## Text shown
Each of these arguments takes a text string (i.e., enclosed in quotation marks) that gives the text you want to appear in that label. As an example consider the rendered plot using the following labels.

gf_counts(type ~ ., data = umn, color = "black", fill = "maroon") |>
  gf_labs(
    x = "Number of Buildings",
    y = "Building Type",
    title = "Buildings Owned by the University of Minnesota",
    subtitle = "The number buildings for each designated type on the Twin Cities campus.",
    caption = "Source: UMN Facility Information Services"
  )
Horizontal bar chart of the number of each building type owned by UMN. Labels have been added to help readers better understand the visualization.
Figure 7.4: Horizontal bar chart of the number of each building type owned by UMN. Labels have been added to help readers better understand the visualization.

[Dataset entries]
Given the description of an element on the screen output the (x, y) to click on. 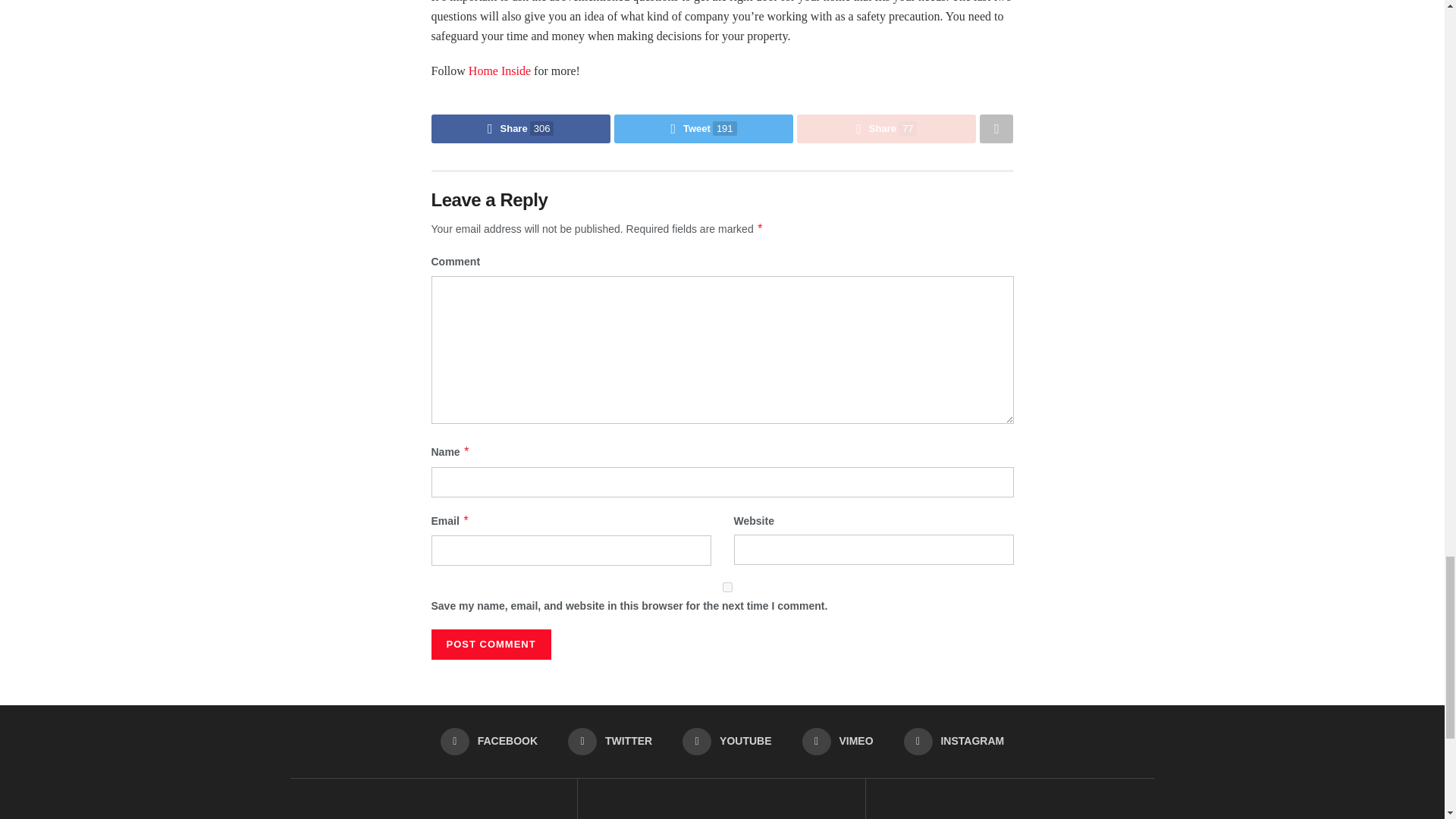
Share306 (520, 128)
yes (727, 587)
Home Inside (499, 70)
Tweet191 (703, 128)
Post Comment (490, 644)
Given the description of an element on the screen output the (x, y) to click on. 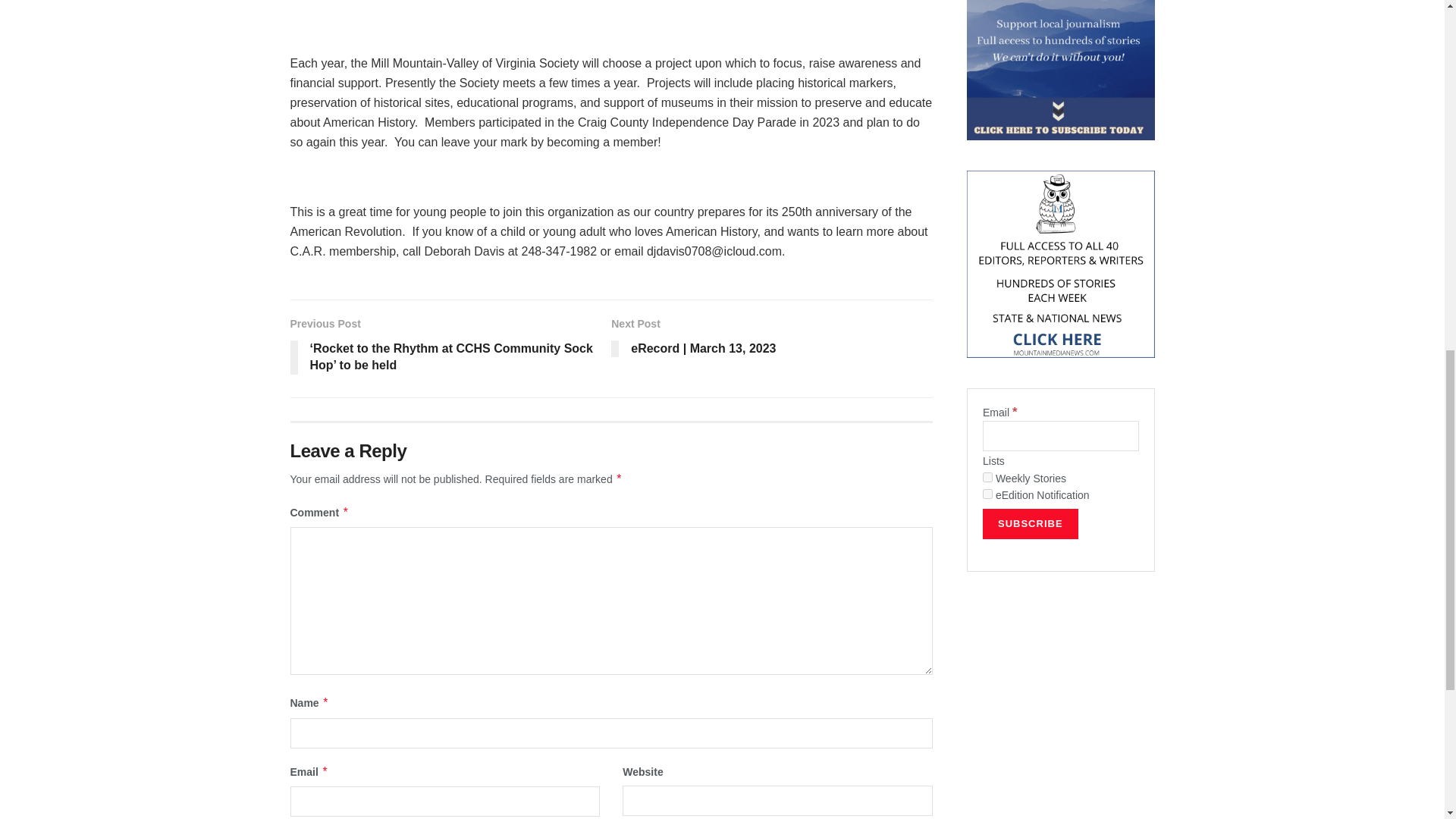
2 (987, 493)
Subscribe (1030, 523)
1 (987, 477)
Given the description of an element on the screen output the (x, y) to click on. 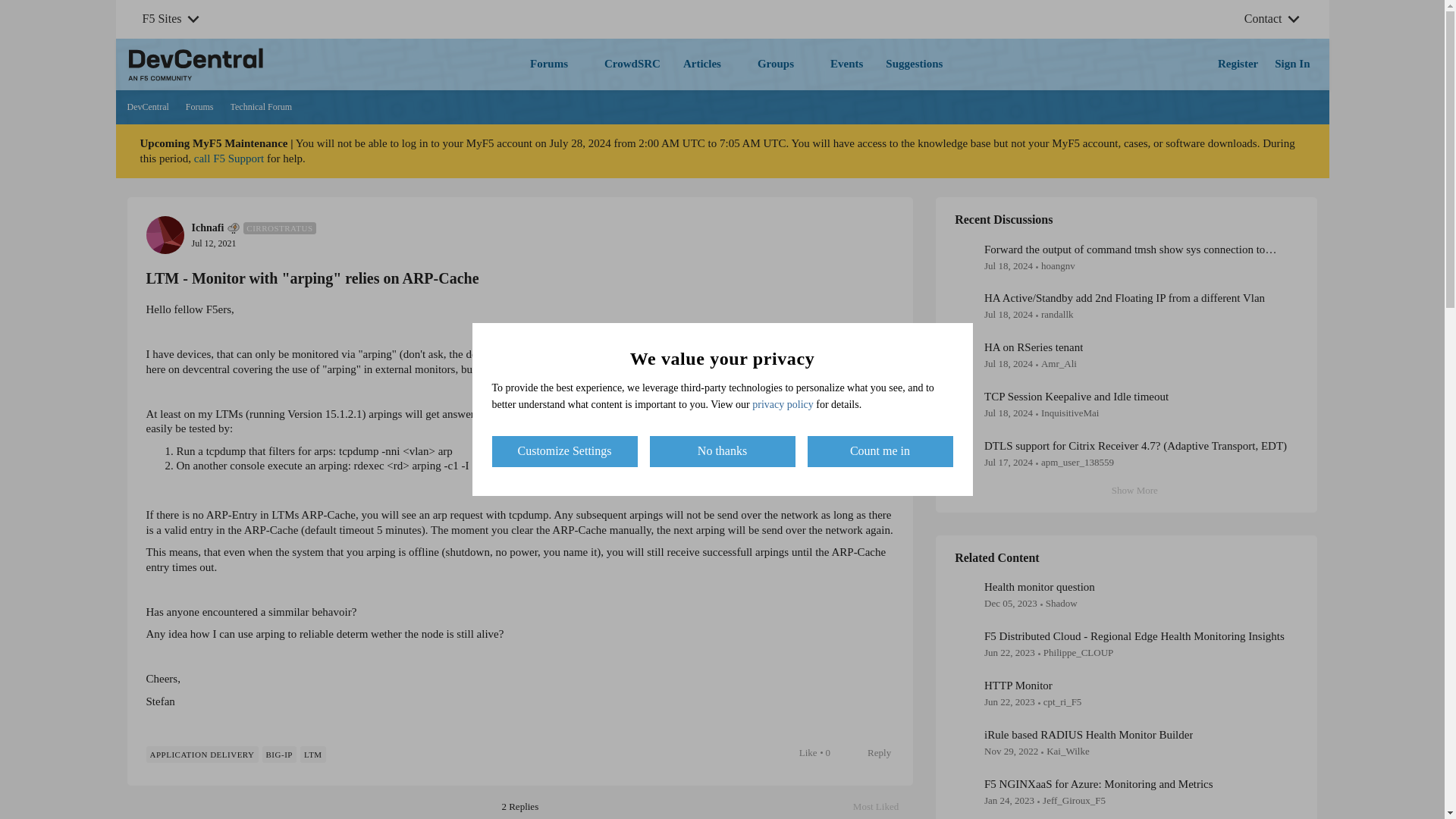
call F5 Support (228, 158)
June 21, 2023 at 5:44 PM (1009, 701)
Ichnafi (207, 228)
July 17, 2024 at 4:32 PM (1008, 412)
Groups (782, 63)
June 22, 2023 at 12:00 PM (1009, 652)
TCP Session Keepalive and Idle timeout (1076, 396)
LTM (312, 754)
Show More (1126, 490)
HA on RSeries  tenant (1033, 346)
Health monitor question (1039, 586)
Skip to content (882, 807)
BIG-IP (179, 96)
APPLICATION DELIVERY (279, 754)
Given the description of an element on the screen output the (x, y) to click on. 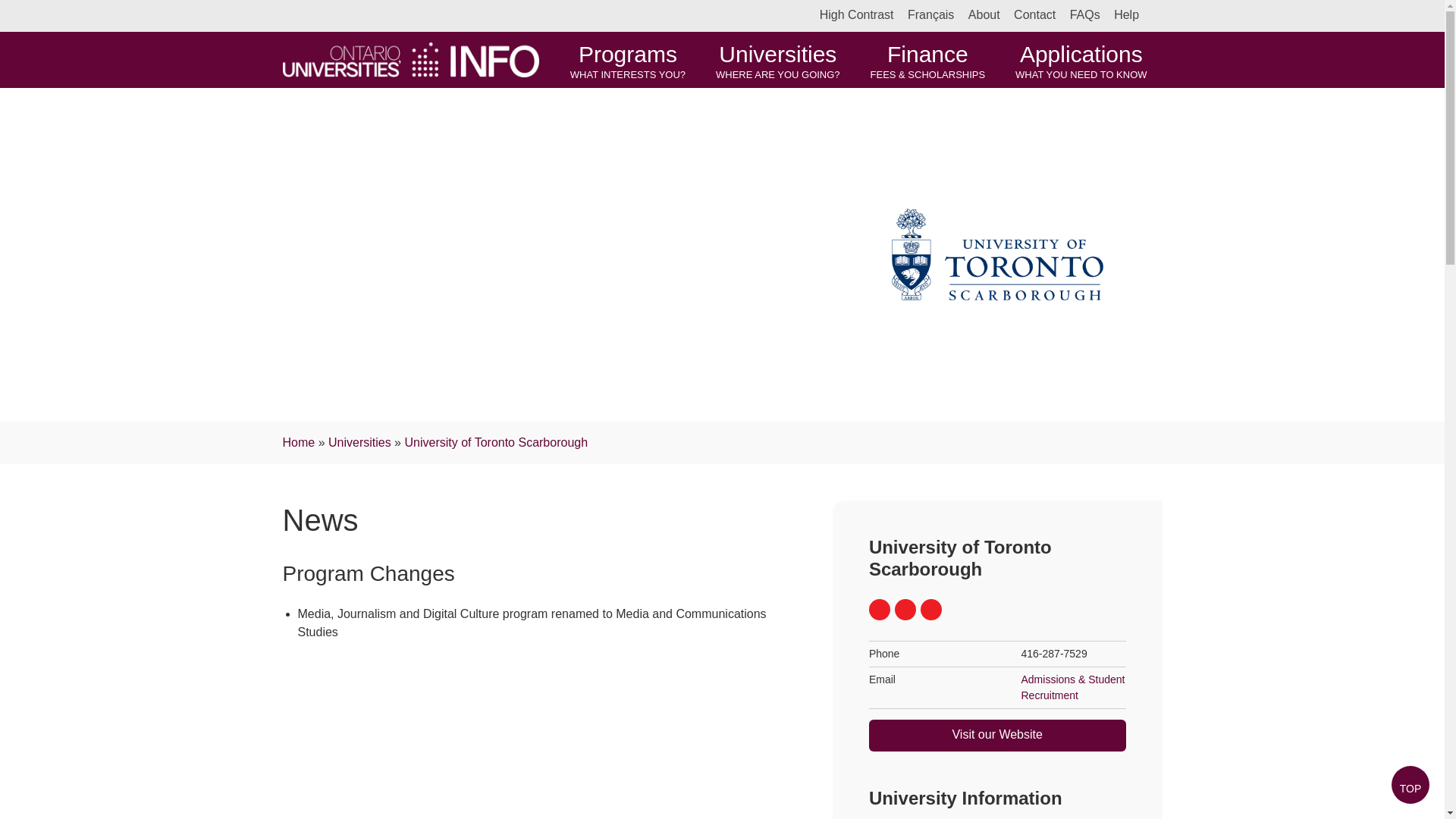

## Requests
1 - From the passage on plot labels, return the text starting with "Each of these" and going on through "the following labels." with no changes.
2 - Translate into Spanish this sentence from the passage on plot labels: "Labels have been added to help readers better understand the visualization."

## Final answers
1 -
Each of these arguments takes a text string (i.e., enclosed in quotation marks) that gives the text you want to appear in that label. As an example consider the rendered plot using the following labels.

2 - Se han añadido etiquetas para ayudar a los lectores a comprender mejor la visualización.